Qu’est-ce que le syndrome polyglandulaire auto-immune de type 2 ?

Le syndrome polyglandulaire auto-immune de type 2 (APS2) est le plus fréquent des syndromes d’immunoendocrinopathie.

• Il est caractérisé par l’atteinte de deux organes ou plus.
• Il se présente généralement comme une combinaison de la maladie d’Addison avec soit une maladie de la thyroïde, soit un diabète sucré de type 1.

L’APS2 est également connu sous le nom de syndrome de Schmidt.

Qui est atteint du syndrome polyglandulaire auto-immun de type 2 ?

L’APS2 est hérité selon un modèle autosomique dominant, c’est-à-dire qu’un gène anormal d’un parent peut provoquer la maladie et cela même si le gène correspondant de l’autre parent est normal. Un parent atteint d’une maladie autosomique dominante a 50 % de chances d’avoir un enfant atteint de cette maladie.

• L’APS2 est rare – il touche 14 à 20 personnes sur un million.
• Il est 3 à 4 fois plus fréquent chez les femmes que chez les hommes.

Qu’est-ce qui cause le syndrome polyglandulaire auto-immun de type 2 ?

Les chercheurs théorisent que l’APS2 se développe lorsqu’une personne ayant des susceptibilités génétiques est exposée à un déclencheur auto-immun. Au départ, l’activité auto-immune est asymptomatique. Des lésions progressives des organes et une infiltration inflammatoire se produisent au fil du temps.

Quels sont les signes cliniques du syndrome polyglandulaire auto-immun de type 2 ?

Les signes cliniques du SPA2 comprennent les signes de la maladie d’Addison, de la maladie thyroïdienne auto-immune et/ou du diabète sucré de type 1 et apparaissent le plus souvent chez les personnes âgées de 20 à 30 ans.

Les signes et les symptômes de l’APS2 varient en fonction des manifestations cliniques spécifiques observées chez un individu ; ils peuvent inclure :

• le diabète sucré de type 1 qui peut se présenter avec une soif, une faim, une production excessive d’urine, une perte de poids et une fatigue
• la maladie de Basedow caractérisée par des palpitations, une intolérance à la chaleur, une diminution des niveaux d’énergie, une anxiété, des menstruations peu fréquentes, une perte de poids et une faiblesse musculaire.
• La thyroïdite d’Hashimoto qui peut présenter des troubles de la mémoire, des myalgies, une fatigue, une somnolence de faiblesse, une constipation et une intolérance au froid
• La maladie d’Addison provoquant des nausées et des vomissements, une perte d’appétit, perte de poids et fatigue
• Anémie pernicieuse qui peut se présenter avec une pâleur et une fatigue
• Maladie cœliaque présentant des douleurs et des crampes abdominales, des selles grasses et une perte de poids.

Signes cutanés du STA de type 2

Comment le syndrome polyglandulaire auto-immun de type 2 est-il diagnostiqué ?

Le STA de type 2 est diagnostiqué chez une personne qui présente plusieurs maladies auto-immunes.
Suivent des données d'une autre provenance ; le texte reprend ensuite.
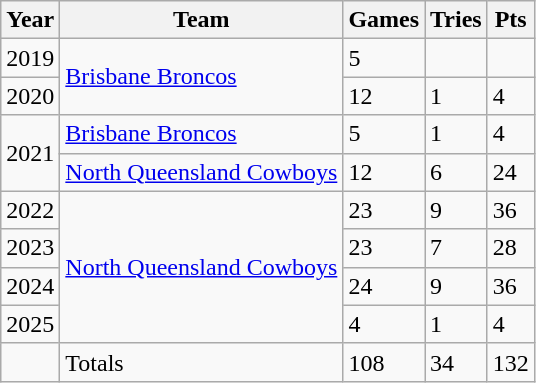
132 [510, 362]
2020 [30, 96]
108 [384, 362]
Tries [456, 20]
2022 [30, 210]
2021 [30, 153]
7 [456, 248]
34 [456, 362]
Pts [510, 20]
28 [510, 248]
Year [30, 20]
Team [202, 20]
Games [384, 20]
2019 [30, 58]
Totals [202, 362]
2024 [30, 286]
2023 [30, 248]
2025 [30, 324]
6 [456, 172]
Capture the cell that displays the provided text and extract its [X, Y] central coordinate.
Les tests utilisés pour diagnostiquer le SPA2 peuvent inclure :

• Dépistage du diabète de type 1, des affections thyroïdiennes auto-immunes et de la maladie cœliaque
• Tests sériques d’auto-immunité
• Tests de la fonction des organes terminaux.

Les autres tests peuvent inclure les taux de gonadotrophine, les tests thyroïdiens (hormone thyréostimulante , triiodothyronine et thyroxine ), l’activité rénine plasmatique, les électrolytes sériques, la glycémie à jeun et un hémogramme complet.
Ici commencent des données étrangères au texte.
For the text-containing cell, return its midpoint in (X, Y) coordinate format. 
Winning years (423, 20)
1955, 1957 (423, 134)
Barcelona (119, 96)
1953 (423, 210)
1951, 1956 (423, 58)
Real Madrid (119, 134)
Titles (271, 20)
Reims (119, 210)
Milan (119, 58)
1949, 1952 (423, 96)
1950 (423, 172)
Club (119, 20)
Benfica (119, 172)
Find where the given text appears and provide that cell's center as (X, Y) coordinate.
Comment traite-t-on le syndrome polyglandulaire auto-immun de type 2 ?

Le traitement du SPA2 dépend des organes touchés et peut inclure :

• Traitement par insuline à vie pour le diabète de type 1
• Thérapie de remplacement de la thyroïde pour la thyroïdite de Hashimoto
• Injections intramusculaires de vitamine B12 pour l’anémie pernicieuse
• Substitution de corticostéroïdes pour la maladie d’Addison
• Médicaments antithyroïdiens, traitement par iode radioactif ou thyroïdectomie pour la maladie de Basedow
• Diète sans gluten pour la maladie cœliaque
• Médicaments immunosuppresseurs.

Quelles sont les perspectives du syndrome polyglandulaire auto-immun de type 2 ?

Les perspectives du SAP2 sont variables et dépendent des organes ou glandes spécifiques qui deviennent affectés par le syndrome.